Thank you for asking the question. It's been a while since I worked in the community with the police, but I did volunteer with the police, and I at one time worked at the RCMP as well.
One of the initiatives that I think you may have been alluding to is focusing on those individuals who are seen as causing the greatest difficulty. I remember when I was working with the Calgary Police Service in particular, there was a group that had developed looking at youth participation. They estimated that of the young people who were then being jailed, they needed less than--I believe it was--5% of the beds that were then available to imprison young people. To actually achieve the results, they needed to move those individuals out; decarcerate the rest; and have community services and better support services in place for those young people. There may be some of that material left from the old SHOCAP, as it was called, the serious habitual offender comprehensive action program. You may want to look at some of that, out of Calgary. I think they were working in conjunction with other groups. As well, the National Crime Prevention Council did some research on this, building on the RAND study that was done in the United States, of a similar nature on the long-term costs of imprisonment over crime prevention and other supports.
I suggest you also look at some of the material we talk about in our brief, regarding the impact we're seeing of the cuts to those other areas, and the long-term impact we're seeing with people who have mental health issues ending up in the prisons. Not only are the issues you've raised coming up, but we're actually seeing people getting into the prison system and not being able to get out.
Someone who swears and yells because of a mental health condition may be seen as problematic in a prison setting, and so ends up being held in the most secure setting, often accumulating charges. We have people who come in on very short sentences and end up accumulating charges in the prison itself. A young aboriginal woman whom we're dealing with right now came in on a three-year sentence and is now serving 22½ years. That's not a risk to the public. There's nobody out in the community who would be concerned. But yes, there's been a risk to herself, to other prisoners, and to some of the staff she's working with. Yet almost everybody agrees that most of those individuals shouldn't be in there in the first place, and that they are there because of the cuts to all those other services.

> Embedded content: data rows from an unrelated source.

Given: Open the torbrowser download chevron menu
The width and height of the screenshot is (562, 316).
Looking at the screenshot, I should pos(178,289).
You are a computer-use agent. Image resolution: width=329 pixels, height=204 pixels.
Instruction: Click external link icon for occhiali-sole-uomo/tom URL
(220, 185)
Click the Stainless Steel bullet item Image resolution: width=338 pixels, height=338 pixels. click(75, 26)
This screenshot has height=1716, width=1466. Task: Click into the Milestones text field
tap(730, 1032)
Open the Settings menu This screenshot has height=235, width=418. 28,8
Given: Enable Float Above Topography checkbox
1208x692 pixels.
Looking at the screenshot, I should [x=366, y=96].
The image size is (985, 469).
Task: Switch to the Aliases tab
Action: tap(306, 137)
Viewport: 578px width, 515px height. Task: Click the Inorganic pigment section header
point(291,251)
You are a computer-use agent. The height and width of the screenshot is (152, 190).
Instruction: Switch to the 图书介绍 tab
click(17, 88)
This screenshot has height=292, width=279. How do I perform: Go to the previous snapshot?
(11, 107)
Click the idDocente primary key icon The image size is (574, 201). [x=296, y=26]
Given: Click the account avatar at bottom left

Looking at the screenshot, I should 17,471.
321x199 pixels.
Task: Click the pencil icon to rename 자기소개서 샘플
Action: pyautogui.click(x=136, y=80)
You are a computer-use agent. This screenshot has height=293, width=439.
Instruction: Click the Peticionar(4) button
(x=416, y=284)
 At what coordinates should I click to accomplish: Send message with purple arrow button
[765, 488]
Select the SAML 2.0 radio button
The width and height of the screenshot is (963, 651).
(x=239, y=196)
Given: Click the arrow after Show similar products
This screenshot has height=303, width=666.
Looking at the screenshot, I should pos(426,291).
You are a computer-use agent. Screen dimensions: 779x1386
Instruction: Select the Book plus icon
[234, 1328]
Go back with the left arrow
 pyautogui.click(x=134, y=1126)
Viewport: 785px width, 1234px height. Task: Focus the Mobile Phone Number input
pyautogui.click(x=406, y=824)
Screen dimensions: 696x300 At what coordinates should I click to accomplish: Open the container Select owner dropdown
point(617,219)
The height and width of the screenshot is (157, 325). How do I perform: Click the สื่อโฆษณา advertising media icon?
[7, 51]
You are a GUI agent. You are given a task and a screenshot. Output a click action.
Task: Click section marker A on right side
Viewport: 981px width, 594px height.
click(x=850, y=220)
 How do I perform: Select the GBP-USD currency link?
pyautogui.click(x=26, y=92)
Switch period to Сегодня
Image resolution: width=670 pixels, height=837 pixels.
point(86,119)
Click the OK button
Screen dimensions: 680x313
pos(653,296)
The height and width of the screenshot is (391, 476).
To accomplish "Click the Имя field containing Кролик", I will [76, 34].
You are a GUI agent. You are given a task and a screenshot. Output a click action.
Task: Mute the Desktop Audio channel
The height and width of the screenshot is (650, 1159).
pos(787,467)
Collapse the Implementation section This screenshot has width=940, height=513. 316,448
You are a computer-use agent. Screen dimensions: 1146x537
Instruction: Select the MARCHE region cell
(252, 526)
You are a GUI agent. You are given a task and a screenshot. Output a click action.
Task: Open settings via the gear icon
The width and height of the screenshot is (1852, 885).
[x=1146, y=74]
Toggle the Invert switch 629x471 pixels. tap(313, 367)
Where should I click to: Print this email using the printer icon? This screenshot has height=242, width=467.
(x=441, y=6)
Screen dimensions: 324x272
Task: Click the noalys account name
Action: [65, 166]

I'd encourage you to look at some decarceration models of specific groups. Jerry Miller who was then--I can't remember if he was the minister now or deputy minister for juvenile corrections in the state of Massachusetts, but he basically decarcerated all the young men in that state when he was in charge of corrections. He wrote a book called Last One over the Wall. He was brought up here for a while to do some work on youth justice issues. What he said was that the piece that they didn't do right when they decarcerated those kids was to not actually have those resources flow with those kids into the community, because essentially the only kids who went back into the system were those who had no supports in the community to start with.